-- Opening Marker --

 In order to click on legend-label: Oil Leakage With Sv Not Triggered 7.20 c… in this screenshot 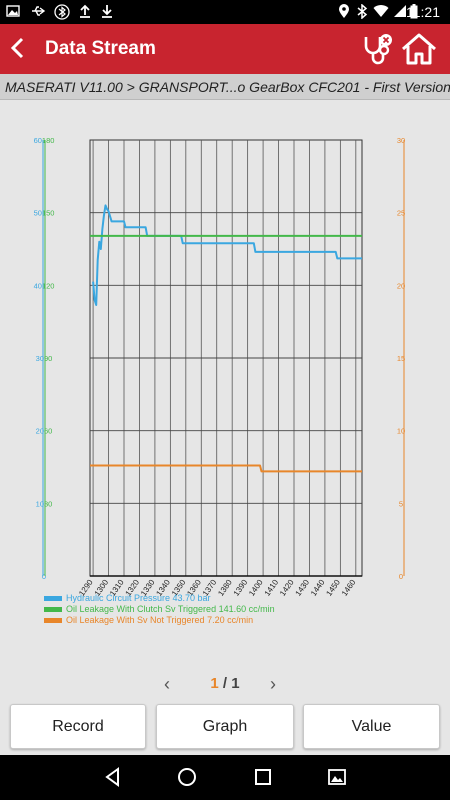, I will do `click(160, 620)`.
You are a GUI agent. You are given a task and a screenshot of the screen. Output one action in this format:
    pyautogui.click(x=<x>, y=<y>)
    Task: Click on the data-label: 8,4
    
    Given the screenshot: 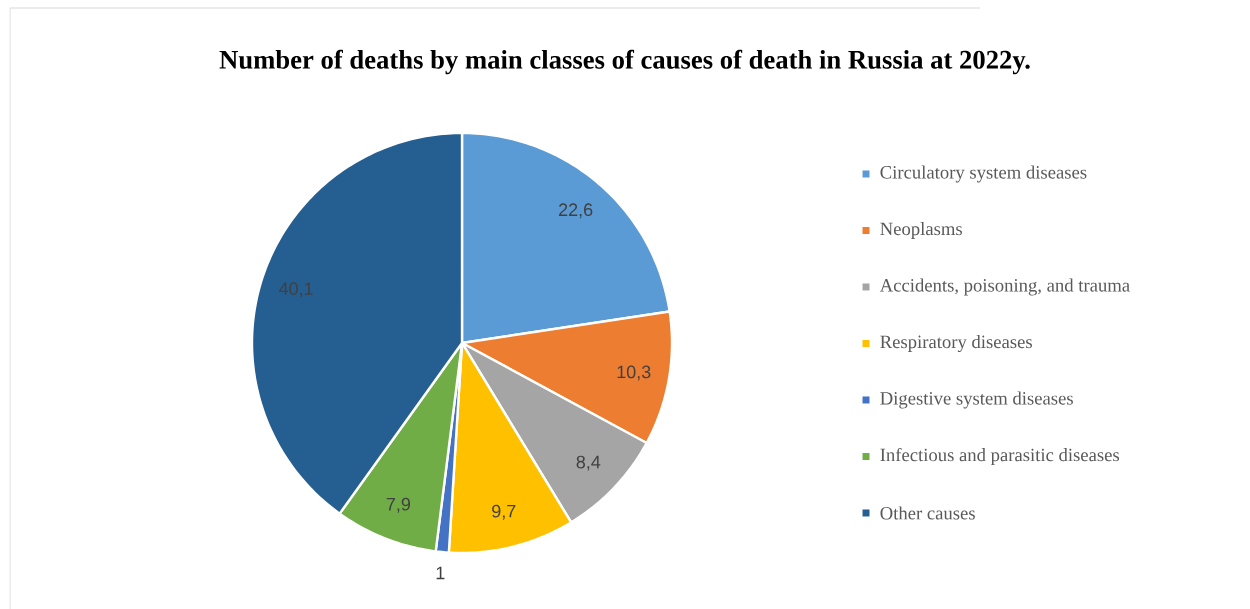 What is the action you would take?
    pyautogui.click(x=588, y=463)
    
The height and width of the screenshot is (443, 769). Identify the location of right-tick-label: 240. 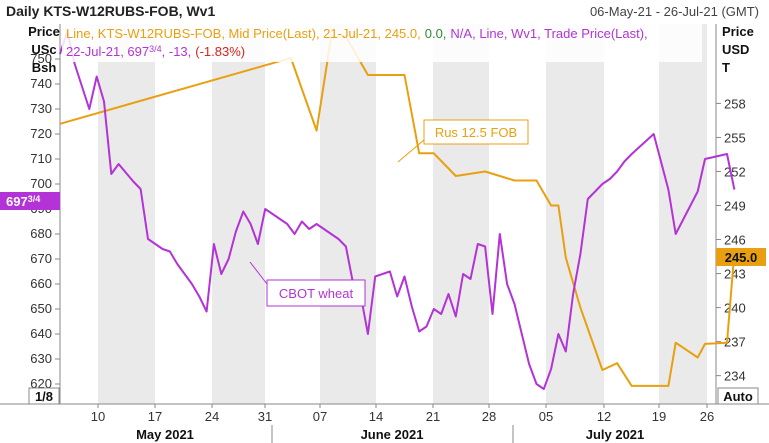
(735, 308).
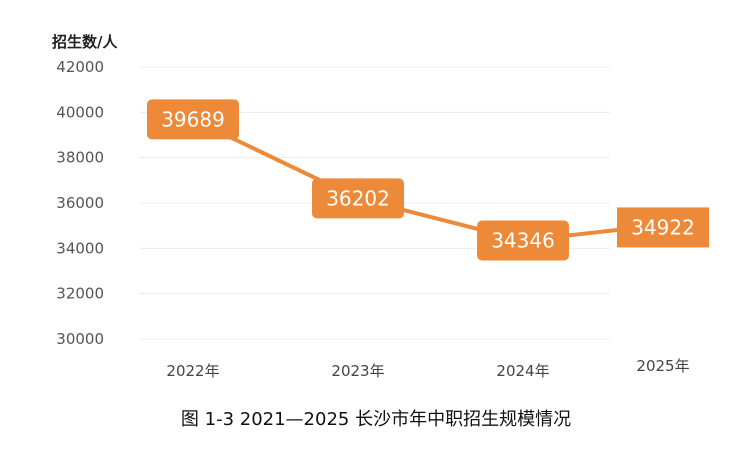 This screenshot has height=457, width=752. I want to click on data-label: 34922, so click(663, 228).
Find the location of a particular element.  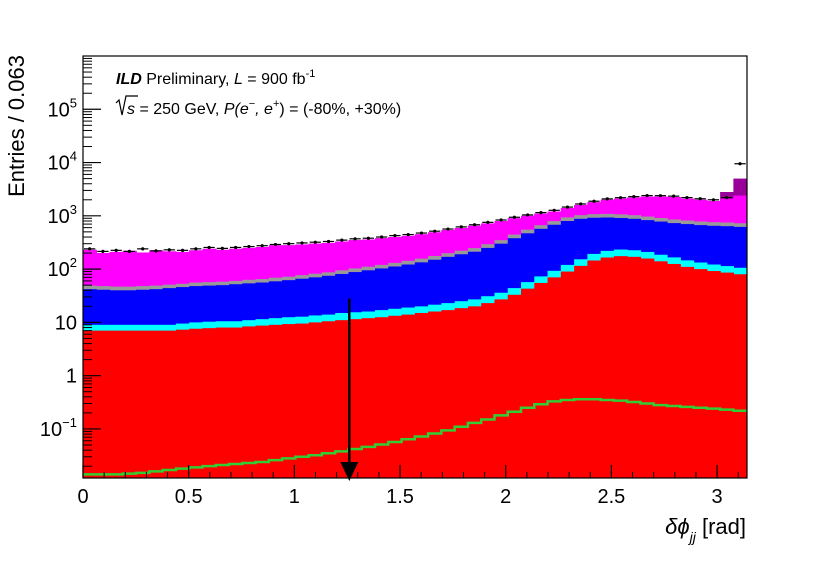

x-axis-label-subscript: jj is located at coordinates (692, 537).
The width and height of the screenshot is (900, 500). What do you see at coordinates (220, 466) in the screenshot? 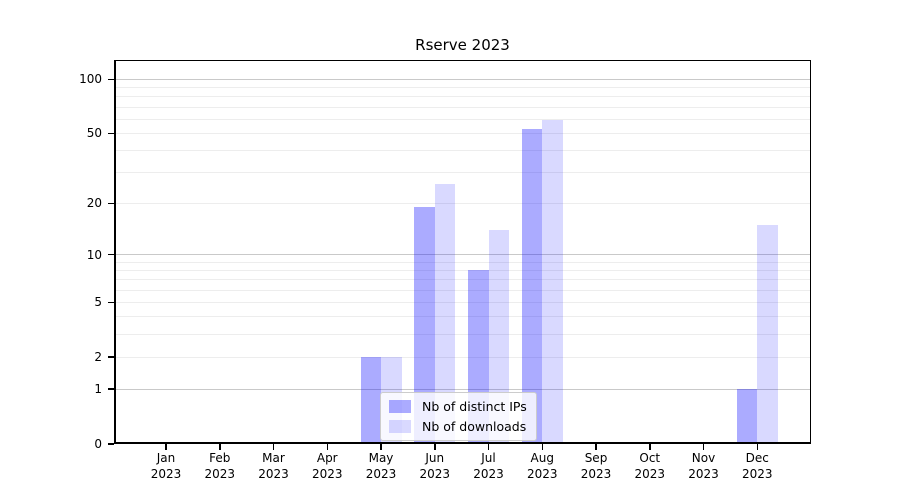
I see `x-axis-tick-label: Feb 2023` at bounding box center [220, 466].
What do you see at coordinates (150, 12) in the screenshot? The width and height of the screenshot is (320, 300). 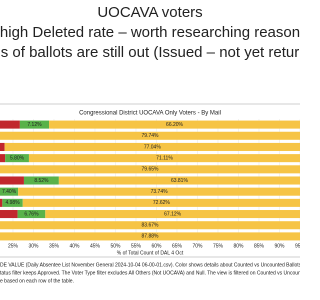 I see `title-line: UOCAVA voters` at bounding box center [150, 12].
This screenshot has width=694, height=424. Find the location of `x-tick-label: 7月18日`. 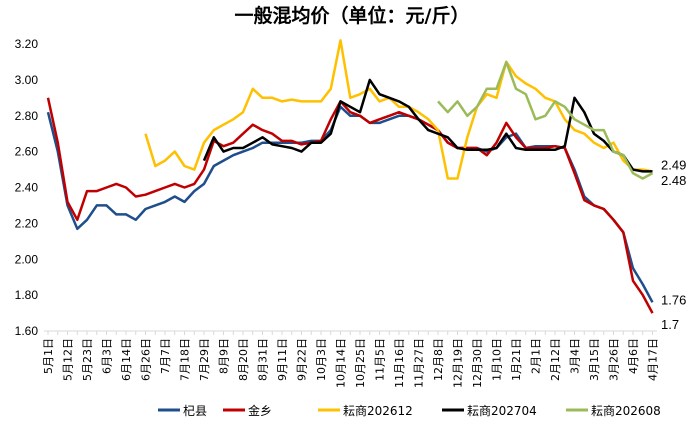

x-tick-label: 7月18日 is located at coordinates (186, 360).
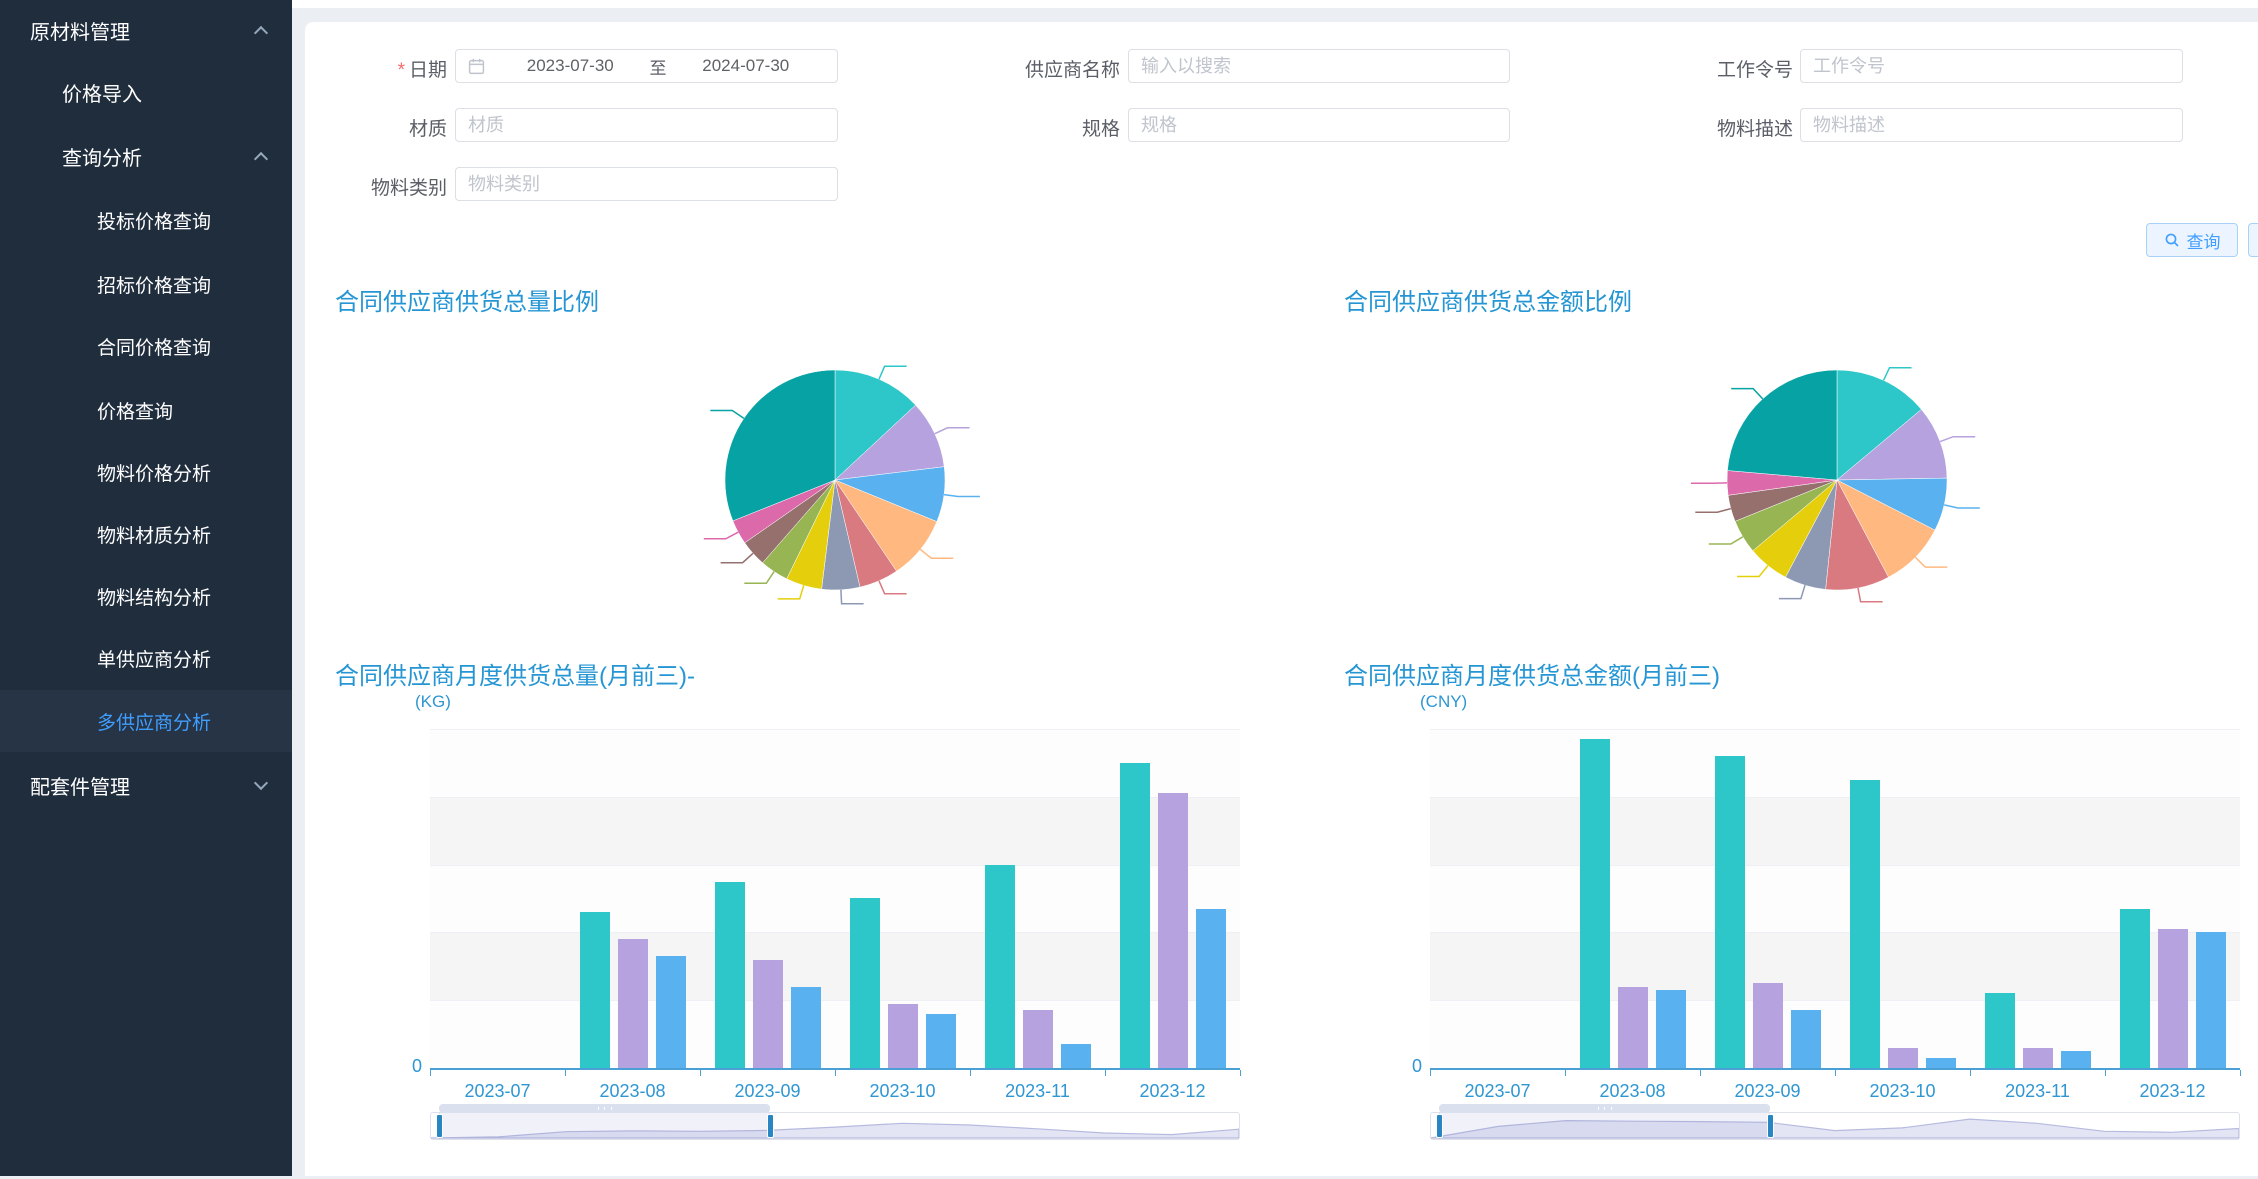 The height and width of the screenshot is (1179, 2258). What do you see at coordinates (146, 658) in the screenshot?
I see `sidebar-item-single-supplier-analysis: 单供应商分析` at bounding box center [146, 658].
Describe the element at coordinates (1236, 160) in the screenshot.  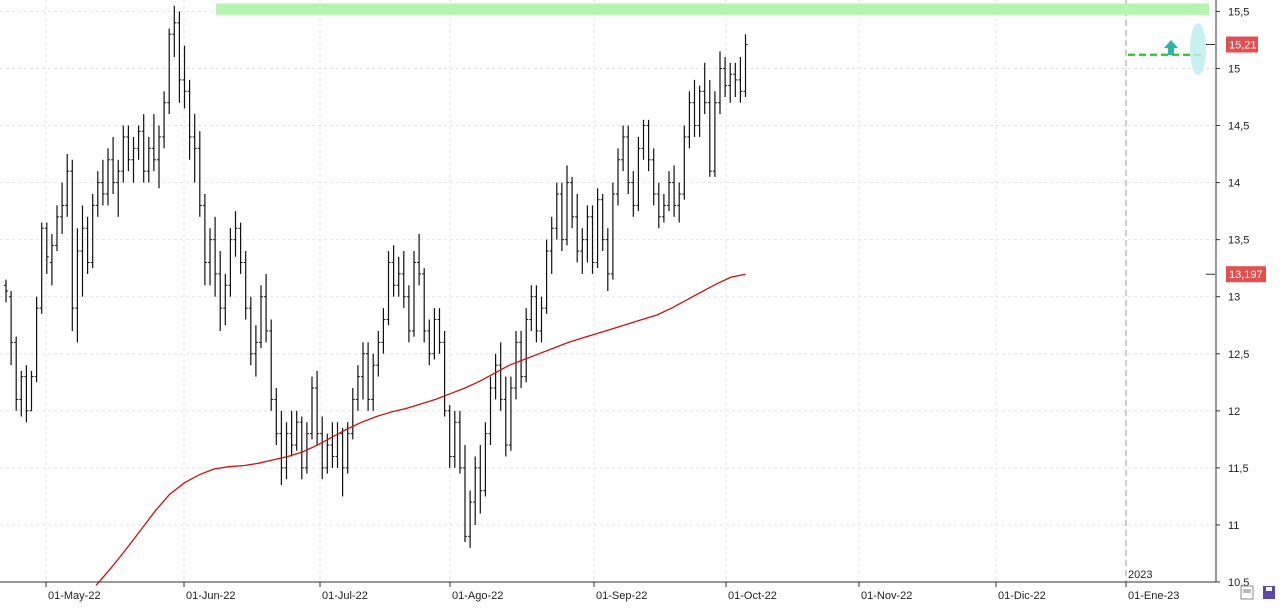
I see `price-badges: 15,21 13,197` at that location.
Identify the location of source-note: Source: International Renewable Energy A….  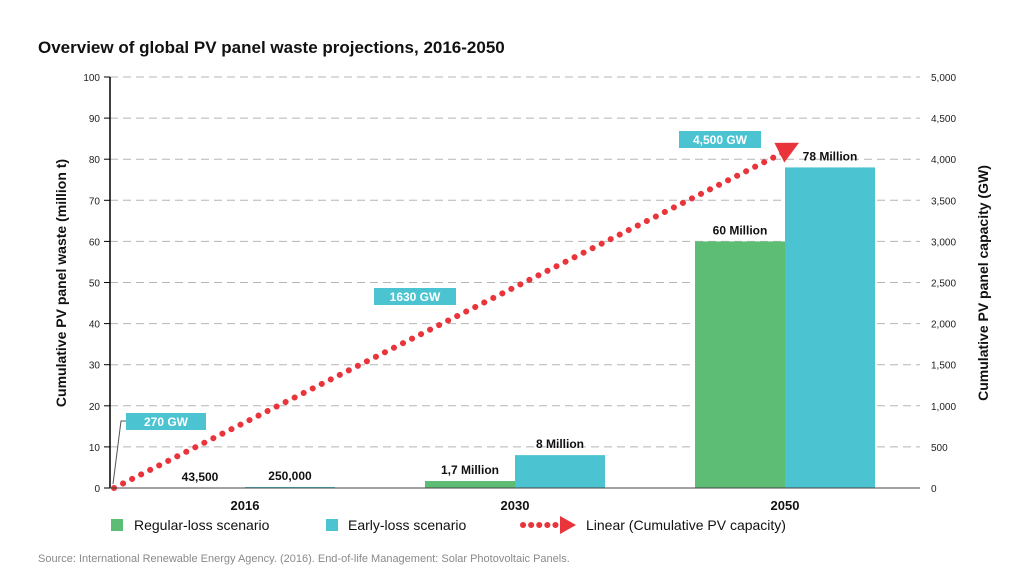
(304, 559).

-- Closing Marker --

* [TASK DIRECTIONS] Rewrite the part of the records from the line containing "Describe the element" through the end of the records, replacing "coordinates" with "position" and keeping every other word as it is. Omit the pictures from your answer.

* [OUTPUT FOR THIS EXERCISE]
Describe the element at position (1236, 160) in the screenshot.  
I see `price-badges: 15,21 13,197` at that location.
Identify the location of source-note: Source: International Renewable Energy A….  
(304, 559).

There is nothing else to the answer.